Le Niger multiplie les réformes pour l'assainissement promis de son secteur éducatif

Le Niger multiplie les réformes pour l'assainissement promis de son secteur éducatif Le gouvernement nigérien, à travers ses ministères en charge des divers niveaux d'enseignement, a entrepris depuis quelques années une vaste opération d'assainissement de son secteur éducatif par la multiplication de mesures visant à réaliser sa promesse de redonner à l'école nigérienne tout son prestige d'antan.

Cette politique de réforme a concerné d'abord le secteur de l'Enseignement primaire, où une étude diligentée début 2017 par les autorités a révélé le niveau catastrophique notamment des enseignants contractuels.
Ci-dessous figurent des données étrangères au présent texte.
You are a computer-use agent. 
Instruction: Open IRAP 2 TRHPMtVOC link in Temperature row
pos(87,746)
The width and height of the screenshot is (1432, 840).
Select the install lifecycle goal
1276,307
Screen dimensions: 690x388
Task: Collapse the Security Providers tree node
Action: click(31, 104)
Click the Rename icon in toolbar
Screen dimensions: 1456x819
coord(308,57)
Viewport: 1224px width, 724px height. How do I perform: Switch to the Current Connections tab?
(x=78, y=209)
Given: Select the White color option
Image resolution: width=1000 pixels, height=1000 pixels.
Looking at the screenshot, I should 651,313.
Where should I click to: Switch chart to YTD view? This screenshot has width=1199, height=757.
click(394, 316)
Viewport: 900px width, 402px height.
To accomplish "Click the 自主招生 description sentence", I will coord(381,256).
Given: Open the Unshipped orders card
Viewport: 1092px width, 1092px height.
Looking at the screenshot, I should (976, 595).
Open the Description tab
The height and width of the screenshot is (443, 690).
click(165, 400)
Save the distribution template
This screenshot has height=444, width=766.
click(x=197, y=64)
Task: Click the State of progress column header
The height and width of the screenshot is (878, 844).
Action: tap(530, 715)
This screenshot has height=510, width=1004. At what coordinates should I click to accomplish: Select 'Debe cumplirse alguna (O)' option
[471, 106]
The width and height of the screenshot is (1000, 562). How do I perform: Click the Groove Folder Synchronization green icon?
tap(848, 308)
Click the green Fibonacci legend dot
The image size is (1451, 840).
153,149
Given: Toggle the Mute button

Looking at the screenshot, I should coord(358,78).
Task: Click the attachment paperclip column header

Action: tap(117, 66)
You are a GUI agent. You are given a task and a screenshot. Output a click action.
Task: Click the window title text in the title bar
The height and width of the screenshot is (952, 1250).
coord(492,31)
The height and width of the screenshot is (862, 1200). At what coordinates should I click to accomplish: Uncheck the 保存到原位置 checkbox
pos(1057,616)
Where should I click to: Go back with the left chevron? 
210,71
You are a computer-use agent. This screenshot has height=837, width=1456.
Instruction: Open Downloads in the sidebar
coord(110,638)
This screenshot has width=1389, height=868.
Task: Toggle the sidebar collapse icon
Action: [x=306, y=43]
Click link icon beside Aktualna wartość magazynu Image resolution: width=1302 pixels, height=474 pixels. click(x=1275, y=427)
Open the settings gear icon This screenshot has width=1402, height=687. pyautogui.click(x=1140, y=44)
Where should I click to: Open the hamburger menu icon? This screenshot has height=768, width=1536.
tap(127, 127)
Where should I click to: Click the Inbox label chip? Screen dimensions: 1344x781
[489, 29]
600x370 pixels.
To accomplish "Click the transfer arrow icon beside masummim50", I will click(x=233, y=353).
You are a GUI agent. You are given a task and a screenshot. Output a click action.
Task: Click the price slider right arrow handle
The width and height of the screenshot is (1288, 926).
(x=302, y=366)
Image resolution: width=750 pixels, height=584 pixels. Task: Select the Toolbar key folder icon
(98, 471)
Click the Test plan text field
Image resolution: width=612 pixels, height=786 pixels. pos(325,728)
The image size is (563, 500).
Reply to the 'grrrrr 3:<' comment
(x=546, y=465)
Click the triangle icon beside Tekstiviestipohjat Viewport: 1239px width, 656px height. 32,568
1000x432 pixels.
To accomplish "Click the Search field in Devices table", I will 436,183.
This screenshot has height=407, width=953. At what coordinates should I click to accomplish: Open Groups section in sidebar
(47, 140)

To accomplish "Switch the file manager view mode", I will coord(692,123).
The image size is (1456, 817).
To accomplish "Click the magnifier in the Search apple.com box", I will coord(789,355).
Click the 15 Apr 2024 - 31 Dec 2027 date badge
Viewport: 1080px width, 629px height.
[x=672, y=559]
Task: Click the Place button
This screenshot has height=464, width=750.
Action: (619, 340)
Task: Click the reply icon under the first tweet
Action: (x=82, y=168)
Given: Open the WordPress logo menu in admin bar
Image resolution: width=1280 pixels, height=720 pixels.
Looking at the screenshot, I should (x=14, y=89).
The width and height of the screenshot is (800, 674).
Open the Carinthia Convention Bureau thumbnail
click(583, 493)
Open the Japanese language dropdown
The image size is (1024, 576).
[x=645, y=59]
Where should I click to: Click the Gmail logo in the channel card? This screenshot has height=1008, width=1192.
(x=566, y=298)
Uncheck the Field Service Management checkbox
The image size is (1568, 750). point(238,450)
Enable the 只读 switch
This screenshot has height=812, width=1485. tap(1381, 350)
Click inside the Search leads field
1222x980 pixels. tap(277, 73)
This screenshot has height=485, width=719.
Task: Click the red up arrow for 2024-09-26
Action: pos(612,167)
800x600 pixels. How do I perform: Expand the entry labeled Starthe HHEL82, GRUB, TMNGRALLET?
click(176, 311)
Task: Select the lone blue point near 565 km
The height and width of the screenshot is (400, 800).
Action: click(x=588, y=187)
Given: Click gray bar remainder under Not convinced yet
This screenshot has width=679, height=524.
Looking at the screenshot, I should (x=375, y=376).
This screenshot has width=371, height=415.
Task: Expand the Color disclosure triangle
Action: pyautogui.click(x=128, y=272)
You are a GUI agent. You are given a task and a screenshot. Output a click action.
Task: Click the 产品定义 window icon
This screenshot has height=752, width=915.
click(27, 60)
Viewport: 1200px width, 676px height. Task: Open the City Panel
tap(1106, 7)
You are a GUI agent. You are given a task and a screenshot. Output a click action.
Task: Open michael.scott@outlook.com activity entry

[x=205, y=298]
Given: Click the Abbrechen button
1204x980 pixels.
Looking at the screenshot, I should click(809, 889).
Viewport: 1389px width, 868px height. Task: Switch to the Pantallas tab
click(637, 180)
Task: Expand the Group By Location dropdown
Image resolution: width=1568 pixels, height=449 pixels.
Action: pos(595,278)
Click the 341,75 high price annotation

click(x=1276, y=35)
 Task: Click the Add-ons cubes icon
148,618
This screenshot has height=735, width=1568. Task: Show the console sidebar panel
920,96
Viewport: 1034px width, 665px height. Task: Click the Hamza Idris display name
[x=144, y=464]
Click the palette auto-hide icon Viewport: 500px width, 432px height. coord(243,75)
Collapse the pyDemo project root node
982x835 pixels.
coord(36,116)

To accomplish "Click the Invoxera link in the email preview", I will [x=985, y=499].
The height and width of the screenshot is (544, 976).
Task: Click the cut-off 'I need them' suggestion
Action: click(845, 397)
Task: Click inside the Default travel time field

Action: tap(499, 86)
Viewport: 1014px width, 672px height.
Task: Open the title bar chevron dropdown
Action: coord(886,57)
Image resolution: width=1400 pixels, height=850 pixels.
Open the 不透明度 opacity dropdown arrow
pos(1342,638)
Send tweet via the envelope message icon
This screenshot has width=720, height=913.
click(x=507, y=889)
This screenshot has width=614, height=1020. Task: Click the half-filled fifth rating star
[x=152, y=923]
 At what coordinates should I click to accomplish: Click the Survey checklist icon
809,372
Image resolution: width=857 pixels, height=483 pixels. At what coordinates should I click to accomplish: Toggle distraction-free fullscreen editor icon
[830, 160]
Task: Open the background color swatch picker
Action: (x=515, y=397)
Cette situation a amené le ministre de tutelle, Daouda Mallam Marthé, à organiser une évaluation du niveau de 60.000 enseignants contractuels sur les 82.000 que comptait le pays pour, selon ses propos, "mettre de l'ordre dans le système éducatif nigérien".

Plusieurs milliers d'enseignants qui avaient refusé de participer à l'examen ont vu leur contrat résilié par décision du ministre, et environ 9.000 autres (de sources syndicales) avaient été révoqués pour insuffisance constatée à l'issue de l'évaluation organisée sur tout le territoire national les 16 et 17 juillet 2017. Ces mesures ont été saluées par une frange de la population, mais jugées "illégales" par les syndicats des enseignants qui exigent toujours leur réintégration.

Par ailleurs, après des enquêtes diligentées par les services compétents des ministères des Enseignements primaire et secondaire, le gouvernement a procédé à la fermeture depuis mi-décembre dernier d'une soixantaine d'établissements des deux cycles confondus, faute notamment d'autorisation.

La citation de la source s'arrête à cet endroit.